Entre motores híbridos mais complexos, combustível sustentável e brechas no regulamento, Vasseur alerta: 2026 pode repetir surpresas históricas como a era turbo-aspirada dos anos 80 e o “efeito Brawn GP” de 2009
O chefe da Ferrari, Frédéric Vasseur, colocou mais lenha na fogueira do debate sobre os novos regulamentos da Fórmula 1 para 2026. Para o francês, as mudanças radicais que estão por vir podem abrir espaço para um cenário semelhante ao da temporada de 2009, quando a surpreendente Brawn GP dominou o campeonato graças ao polêmico difusor duplo.
“Ninguém pode prever”, disse Vasseur ao The Race. “Acho que ninguém previu em 2009 que você teria a Brawn quatro décimos mais rápida do que todos. Eles vieram do nada.”
A comparação não é exagerada. Em 2026, a Fórmula 1 terá o maior pacote de alterações técnicas em mais de uma década: motores híbridos 50-50 com foco em combustíveis sustentáveis, aerodinâmica revista, pneus de nova filosofia e novos parâmetros de implantação de energia elétrica. Isso significa que cada detalhe pode transformar uma equipe em candidata inesperada ao título — ou deixá-la para trás.
Motores, pilotagem e brechas
Se até hoje o desempenho dependia majoritariamente da potência pura, Vasseur alerta que o futuro será bem mais complexo:
“No próximo ano, muito mais será sobre pilotagem, turbo lag e outros fatores. Pode ser que o motor mais potente também seja o melhor em dirigibilidade… mas talvez não. Talvez um motor funcione melhor em Monza, e outro em Mônaco ou Budapeste. Isso lembra a era dos turbos contra os aspirados.”
Na década de 1980, esse contraste ficou marcado na história. Enquanto os motores turbo chegavam a ultrapassar os 1.000 cv em treinos de classificação, os aspirados eram mais lineares, com entrega de potência previsível e confiabilidade superior. Em pistas de alta, como Monza e Paul Ricard, os turbos reinavam; em circuitos de rua, como Mônaco ou Detroit, muitas vezes os aspirados se mostravam mais equilibrados. O resultado era uma alternância de forças que dava imprevisibilidade ao campeonato — algo que pode voltar em 2026, agora sob a lógica dos híbridos e combustíveis sustentáveis.

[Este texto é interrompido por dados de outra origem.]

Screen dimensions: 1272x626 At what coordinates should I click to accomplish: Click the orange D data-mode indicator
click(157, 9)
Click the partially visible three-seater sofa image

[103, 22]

A análise abre espaço para interpretações criativas — e até “brechas” no regulamento. “Você pode ter também alguma ‘brecha’ no chassi, como tivemos o difusor duplo. Isso pode abrir oportunidades”, completou o francês.

Sem “bala de prata”
O discurso também deixa claro que a Ferrari não acredita em soluções milagrosas. Vasseur sabe que a McLaren está no topo em 2025, mas rejeita a ideia de que um único acerto técnico mude tudo de uma vez:
“A McLaren está fazendo um trabalho fantástico, mas é mais que eles têm dez itens no carro, cada um valendo dois centésimos. Não é que eles tenham uma ‘bala de prata’ de três décimos. Temos que melhorar em todas as áreas.”

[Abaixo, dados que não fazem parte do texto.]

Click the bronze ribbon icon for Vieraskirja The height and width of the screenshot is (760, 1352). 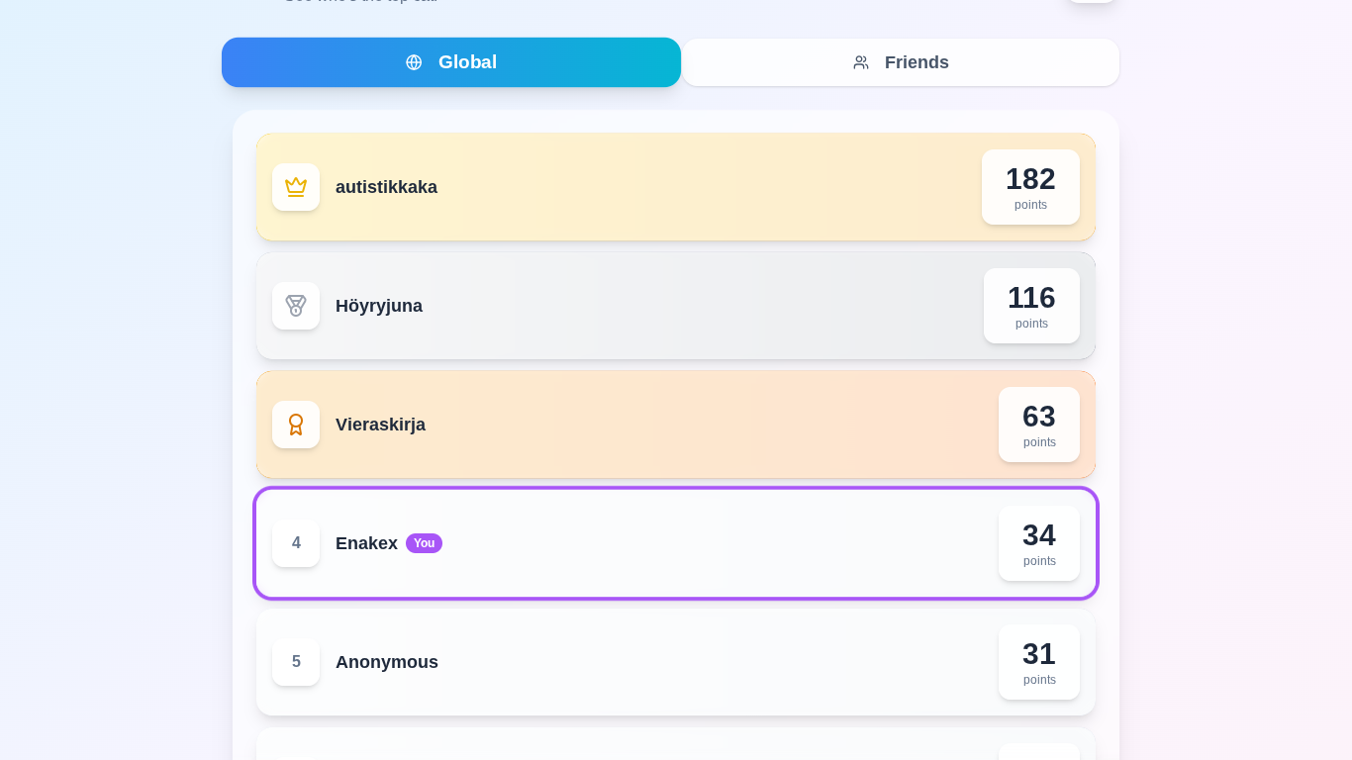pos(296,425)
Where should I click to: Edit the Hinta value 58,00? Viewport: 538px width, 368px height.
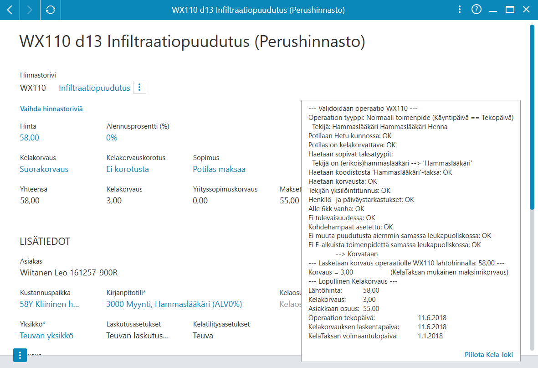click(30, 138)
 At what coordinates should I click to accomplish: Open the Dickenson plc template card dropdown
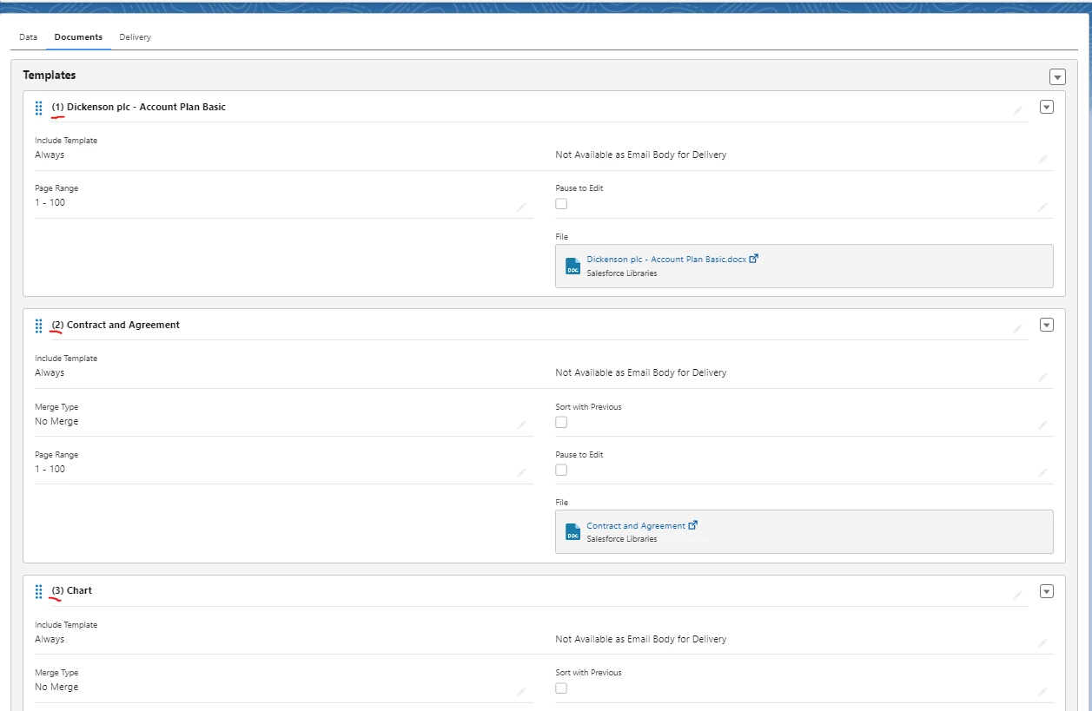pyautogui.click(x=1047, y=107)
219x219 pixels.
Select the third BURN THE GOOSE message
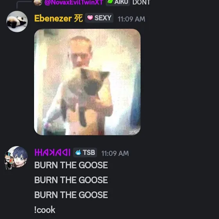(71, 195)
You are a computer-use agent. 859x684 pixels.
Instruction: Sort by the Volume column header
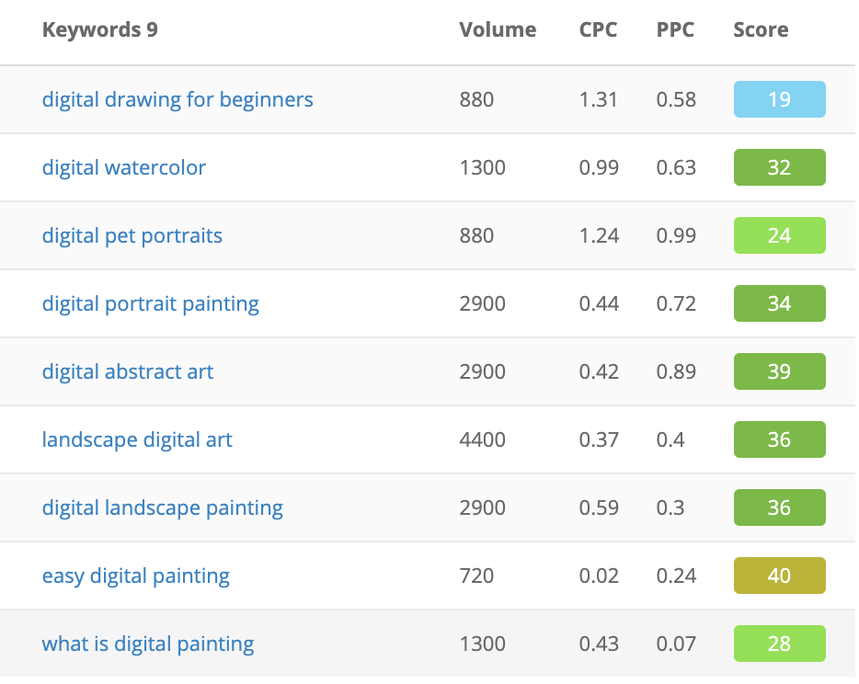coord(498,29)
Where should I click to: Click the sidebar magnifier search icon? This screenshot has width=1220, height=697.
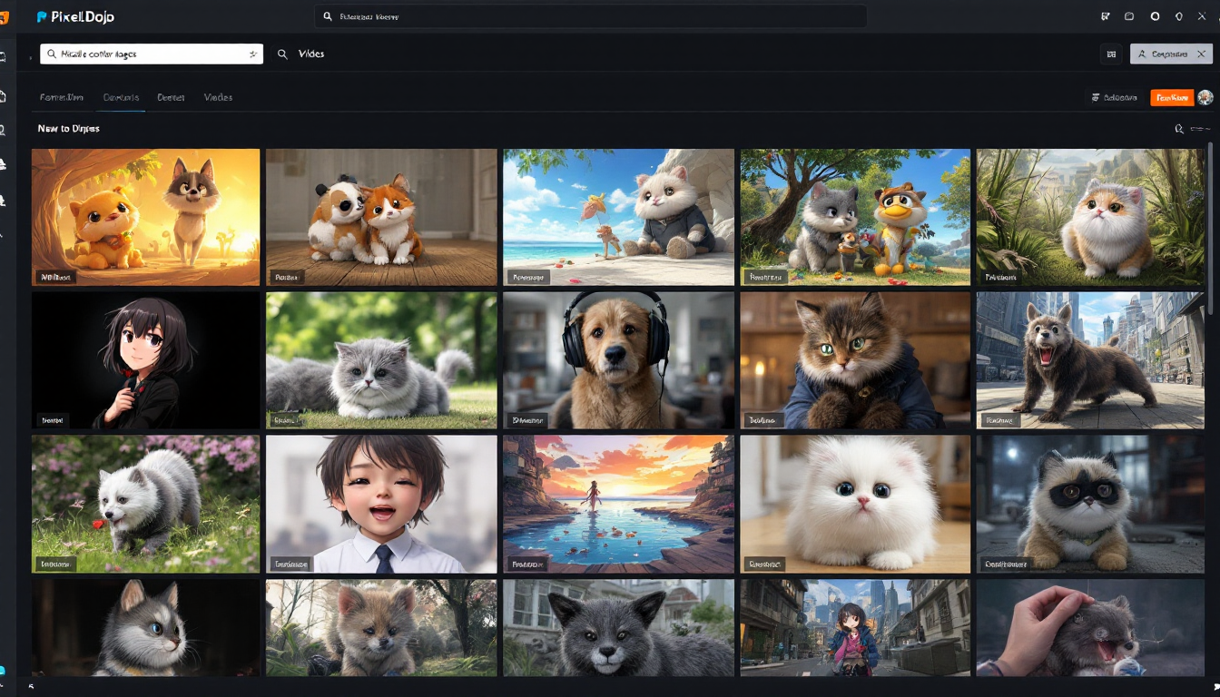click(4, 130)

A filosofia é clara: cada detalhe conta. Para a Ferrari, confiar em um único golpe de sorte em 2026 seria arriscado demais.
O paralelo com 2009
O maior ponto de tensão é justamente esse: será que veremos outro “efeito Brawn GP”? A história mostra que revoluções regulatórias abrem brechas para surpresas — como a própria Red Bull em 2010 ou a Mercedes em 2014. A diferença é que agora, além da aerodinâmica, entra em jogo uma variável inédita: combustíveis 100% sustentáveis, que podem bagunçar ainda mais a hierarquia.
“Se em algum momento eu estiver convencido de que já chegamos lá, é o começo do fim”, concluiu Vasseur, mostrando que a Ferrari encara 2026 como uma maratona de evolução, não como um sprint em busca de um truque milagroso.
A fala de Vasseur carrega um aviso importante: 2026 pode ser o ano em que a Fórmula 1 revive um de seus traços mais marcantes — a alternância de forças inesperadas. Assim como no embate entre turbos e aspirados dos anos 80, ou no efeito Brawn GP de 2009, a nova era híbrida promete devolver à categoria a imprevisibilidade. Para a Ferrari, a missão é clara: não esperar por milagres, mas construir passo a passo um carro capaz de responder a cada variável desse cenário em mutação.